Plt. Direktur Penguatan Lembaga
Rehabilitasi Komponen Masyarakat (PLRKM) Deputi Bidang Rehabilitasi BNN, dr.
Erniawati Lestari menjelaskan, penggunaan narkoba global mencapai 316 juta
orang atau 6% dari populasi global berusia antara 15 dan 64 tahun. Disampaikan,
telah terjadi peningkatan prevalensi penggunaan narkoba dari 5,2% pada tahun
2013 menjadi 6% pada tahun 2023.
“Hanya 1 dari 12 dari 64 juta
penyalahguna narkoba di dunia yang menerima beberapa bentuk perawatan terkait
narkoba.
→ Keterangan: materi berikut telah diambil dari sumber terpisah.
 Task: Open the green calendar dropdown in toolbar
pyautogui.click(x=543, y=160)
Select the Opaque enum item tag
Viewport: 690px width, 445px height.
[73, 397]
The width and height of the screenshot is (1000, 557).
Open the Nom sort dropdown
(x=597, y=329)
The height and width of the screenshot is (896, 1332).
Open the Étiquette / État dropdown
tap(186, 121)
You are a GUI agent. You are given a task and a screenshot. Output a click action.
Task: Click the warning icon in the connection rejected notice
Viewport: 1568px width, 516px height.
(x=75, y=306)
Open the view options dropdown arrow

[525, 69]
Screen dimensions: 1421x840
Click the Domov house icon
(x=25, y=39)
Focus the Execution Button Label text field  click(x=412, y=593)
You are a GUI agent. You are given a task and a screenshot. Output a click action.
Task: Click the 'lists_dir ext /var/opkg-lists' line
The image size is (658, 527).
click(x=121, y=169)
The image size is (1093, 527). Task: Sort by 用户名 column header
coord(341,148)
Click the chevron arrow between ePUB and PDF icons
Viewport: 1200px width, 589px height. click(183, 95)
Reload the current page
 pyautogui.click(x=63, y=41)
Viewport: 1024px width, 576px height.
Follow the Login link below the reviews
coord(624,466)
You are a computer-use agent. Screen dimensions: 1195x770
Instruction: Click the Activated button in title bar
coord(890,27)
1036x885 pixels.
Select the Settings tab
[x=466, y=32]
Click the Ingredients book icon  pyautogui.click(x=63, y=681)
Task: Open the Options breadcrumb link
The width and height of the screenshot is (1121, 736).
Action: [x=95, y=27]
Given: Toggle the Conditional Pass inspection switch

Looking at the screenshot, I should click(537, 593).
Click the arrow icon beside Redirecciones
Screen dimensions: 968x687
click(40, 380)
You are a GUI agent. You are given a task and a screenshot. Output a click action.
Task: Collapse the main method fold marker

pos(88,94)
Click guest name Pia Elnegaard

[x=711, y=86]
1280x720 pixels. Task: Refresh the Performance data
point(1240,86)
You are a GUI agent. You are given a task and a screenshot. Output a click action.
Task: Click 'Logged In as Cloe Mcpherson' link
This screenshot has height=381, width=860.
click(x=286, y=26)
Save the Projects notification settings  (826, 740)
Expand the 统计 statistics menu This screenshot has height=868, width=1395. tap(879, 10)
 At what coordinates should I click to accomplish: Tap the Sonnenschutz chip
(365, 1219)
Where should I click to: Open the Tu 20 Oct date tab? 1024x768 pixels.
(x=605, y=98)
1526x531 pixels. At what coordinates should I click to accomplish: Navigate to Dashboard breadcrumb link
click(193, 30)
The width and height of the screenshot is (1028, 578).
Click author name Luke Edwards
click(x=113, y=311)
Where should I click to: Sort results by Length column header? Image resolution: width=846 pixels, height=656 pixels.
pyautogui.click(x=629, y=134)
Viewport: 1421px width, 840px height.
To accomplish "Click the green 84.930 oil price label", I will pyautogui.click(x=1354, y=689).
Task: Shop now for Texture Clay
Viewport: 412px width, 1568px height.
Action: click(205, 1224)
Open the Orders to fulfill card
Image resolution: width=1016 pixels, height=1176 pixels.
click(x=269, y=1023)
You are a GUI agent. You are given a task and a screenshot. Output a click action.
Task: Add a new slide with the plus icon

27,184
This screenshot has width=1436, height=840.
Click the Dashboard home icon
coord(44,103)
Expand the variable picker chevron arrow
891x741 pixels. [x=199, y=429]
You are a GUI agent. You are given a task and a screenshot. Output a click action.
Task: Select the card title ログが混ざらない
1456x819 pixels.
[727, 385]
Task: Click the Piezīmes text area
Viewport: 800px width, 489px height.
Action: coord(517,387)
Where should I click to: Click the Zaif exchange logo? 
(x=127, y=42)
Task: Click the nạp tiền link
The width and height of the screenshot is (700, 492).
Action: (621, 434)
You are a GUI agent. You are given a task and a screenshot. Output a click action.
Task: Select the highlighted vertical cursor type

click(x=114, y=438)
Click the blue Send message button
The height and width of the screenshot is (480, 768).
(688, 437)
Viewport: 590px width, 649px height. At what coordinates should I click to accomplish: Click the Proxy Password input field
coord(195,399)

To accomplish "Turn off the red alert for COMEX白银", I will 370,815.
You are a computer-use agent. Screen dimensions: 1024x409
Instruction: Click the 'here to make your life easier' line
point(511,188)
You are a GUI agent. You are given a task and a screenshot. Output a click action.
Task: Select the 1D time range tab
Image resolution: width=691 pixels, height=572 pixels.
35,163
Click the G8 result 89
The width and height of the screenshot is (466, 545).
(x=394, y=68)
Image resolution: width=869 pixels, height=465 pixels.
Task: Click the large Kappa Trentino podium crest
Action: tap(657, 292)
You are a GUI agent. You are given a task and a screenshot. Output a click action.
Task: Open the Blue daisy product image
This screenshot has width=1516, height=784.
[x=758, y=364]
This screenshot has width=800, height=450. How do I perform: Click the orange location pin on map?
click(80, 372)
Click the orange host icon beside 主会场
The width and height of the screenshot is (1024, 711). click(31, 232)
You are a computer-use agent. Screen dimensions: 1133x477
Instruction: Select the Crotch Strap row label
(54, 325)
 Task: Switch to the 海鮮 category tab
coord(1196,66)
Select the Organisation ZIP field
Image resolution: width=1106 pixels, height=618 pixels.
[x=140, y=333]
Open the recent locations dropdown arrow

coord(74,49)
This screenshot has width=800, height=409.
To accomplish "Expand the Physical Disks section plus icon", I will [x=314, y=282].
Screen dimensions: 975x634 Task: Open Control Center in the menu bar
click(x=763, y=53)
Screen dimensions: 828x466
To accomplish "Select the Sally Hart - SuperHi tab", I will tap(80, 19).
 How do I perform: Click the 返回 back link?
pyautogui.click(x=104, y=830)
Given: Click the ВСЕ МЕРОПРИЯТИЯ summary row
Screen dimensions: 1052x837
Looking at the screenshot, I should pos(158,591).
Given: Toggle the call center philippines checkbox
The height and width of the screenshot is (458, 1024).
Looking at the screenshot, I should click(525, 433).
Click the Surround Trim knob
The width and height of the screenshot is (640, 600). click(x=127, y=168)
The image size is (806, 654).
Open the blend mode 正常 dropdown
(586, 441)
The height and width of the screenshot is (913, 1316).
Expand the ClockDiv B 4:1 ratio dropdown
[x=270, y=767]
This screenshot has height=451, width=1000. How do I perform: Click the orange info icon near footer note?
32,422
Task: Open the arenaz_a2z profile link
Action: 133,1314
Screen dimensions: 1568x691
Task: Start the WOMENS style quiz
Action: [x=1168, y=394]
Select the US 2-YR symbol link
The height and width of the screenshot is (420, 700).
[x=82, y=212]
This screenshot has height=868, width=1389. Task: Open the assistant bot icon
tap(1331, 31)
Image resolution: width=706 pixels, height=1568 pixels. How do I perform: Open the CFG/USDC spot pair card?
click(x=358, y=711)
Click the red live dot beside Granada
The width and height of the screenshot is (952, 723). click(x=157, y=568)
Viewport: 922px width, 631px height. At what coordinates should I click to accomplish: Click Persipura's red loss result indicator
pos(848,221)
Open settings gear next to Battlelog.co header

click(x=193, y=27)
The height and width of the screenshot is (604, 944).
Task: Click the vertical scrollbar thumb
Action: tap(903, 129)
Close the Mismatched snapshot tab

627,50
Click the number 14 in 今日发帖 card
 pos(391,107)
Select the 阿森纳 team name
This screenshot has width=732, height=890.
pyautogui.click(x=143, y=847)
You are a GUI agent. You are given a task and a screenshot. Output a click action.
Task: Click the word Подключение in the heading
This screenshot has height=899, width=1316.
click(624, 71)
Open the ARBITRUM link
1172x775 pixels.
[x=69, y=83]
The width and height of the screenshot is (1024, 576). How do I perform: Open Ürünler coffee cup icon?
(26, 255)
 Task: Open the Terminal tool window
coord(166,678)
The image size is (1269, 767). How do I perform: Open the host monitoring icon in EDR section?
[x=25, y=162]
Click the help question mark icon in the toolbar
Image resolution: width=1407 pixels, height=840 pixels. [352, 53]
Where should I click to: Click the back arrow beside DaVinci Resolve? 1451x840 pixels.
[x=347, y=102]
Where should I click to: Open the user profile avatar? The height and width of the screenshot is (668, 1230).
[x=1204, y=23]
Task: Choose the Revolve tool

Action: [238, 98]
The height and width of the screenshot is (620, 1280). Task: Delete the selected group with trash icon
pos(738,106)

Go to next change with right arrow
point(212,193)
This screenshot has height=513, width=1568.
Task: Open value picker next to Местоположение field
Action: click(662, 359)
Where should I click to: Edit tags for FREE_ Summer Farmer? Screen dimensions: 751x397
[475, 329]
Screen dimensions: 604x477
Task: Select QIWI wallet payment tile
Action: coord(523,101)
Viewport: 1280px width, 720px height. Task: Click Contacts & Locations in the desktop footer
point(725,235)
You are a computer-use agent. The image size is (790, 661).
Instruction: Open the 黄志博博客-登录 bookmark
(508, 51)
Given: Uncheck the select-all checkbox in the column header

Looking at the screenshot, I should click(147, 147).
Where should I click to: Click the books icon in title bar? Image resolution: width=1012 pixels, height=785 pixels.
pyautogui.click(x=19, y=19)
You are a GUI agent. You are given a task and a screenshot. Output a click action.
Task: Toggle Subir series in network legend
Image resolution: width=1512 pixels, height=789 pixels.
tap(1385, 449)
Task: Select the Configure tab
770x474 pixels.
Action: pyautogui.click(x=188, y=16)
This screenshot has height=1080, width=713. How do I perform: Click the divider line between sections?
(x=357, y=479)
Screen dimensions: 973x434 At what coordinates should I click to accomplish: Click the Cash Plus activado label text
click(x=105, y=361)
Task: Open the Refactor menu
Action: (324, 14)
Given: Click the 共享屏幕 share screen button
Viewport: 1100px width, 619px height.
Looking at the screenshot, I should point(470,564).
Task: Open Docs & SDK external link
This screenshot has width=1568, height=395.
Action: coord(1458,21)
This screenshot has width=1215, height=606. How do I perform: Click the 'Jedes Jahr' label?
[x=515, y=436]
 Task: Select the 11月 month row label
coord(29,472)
Dampak penyalahgunaan narkoba dapat mempengaruhi Indeks Pembangunan
Manusia (IPM),” katanya.
Ditegaskan bahwa BNN memiliki komitmen untuk menurunkan angka prevalensi penyalahguna narkoba dengan target di tahun 2029 menjadi 1,6%. Program rehabilitasi yang ada di BNN saat ini yaitu rawat jalan dan rawat inap, bisa juga dilakukan intervensi berbasis masyarakat, terutama pendekatan keluarga yang lebih dekat dengan masyarakat.